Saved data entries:
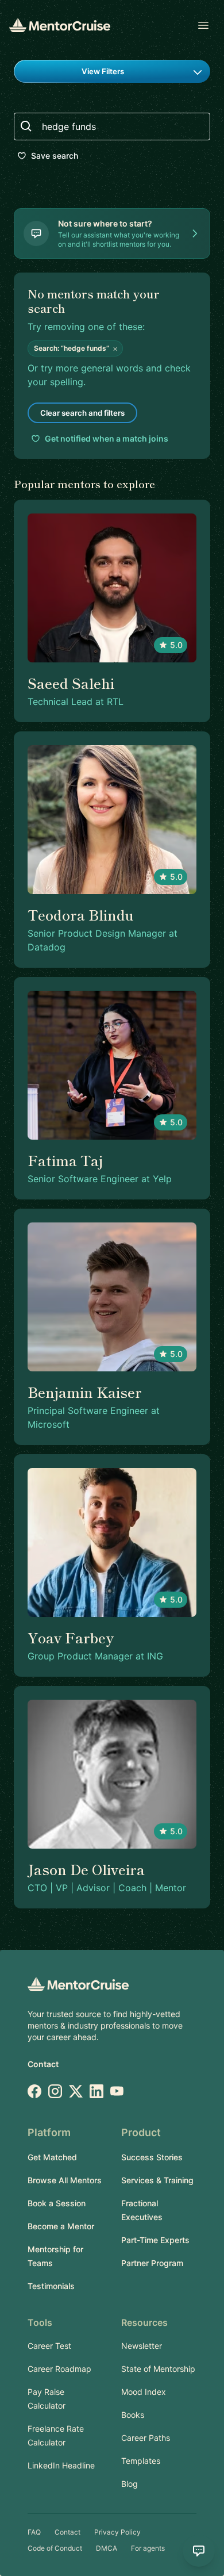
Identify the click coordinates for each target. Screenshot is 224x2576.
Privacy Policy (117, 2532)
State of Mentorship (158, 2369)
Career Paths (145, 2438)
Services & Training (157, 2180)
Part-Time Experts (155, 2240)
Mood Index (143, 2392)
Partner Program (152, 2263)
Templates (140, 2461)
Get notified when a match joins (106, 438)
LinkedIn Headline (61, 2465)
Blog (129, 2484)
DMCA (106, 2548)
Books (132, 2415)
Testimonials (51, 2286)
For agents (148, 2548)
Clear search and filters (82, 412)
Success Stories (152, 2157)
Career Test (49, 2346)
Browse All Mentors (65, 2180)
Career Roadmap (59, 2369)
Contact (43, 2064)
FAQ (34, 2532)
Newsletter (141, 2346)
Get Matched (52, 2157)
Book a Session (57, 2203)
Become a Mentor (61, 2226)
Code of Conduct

Work to complete - Please tally the lines of the entries that hold "Career" and give only the resulting number.

Completed exercise - 3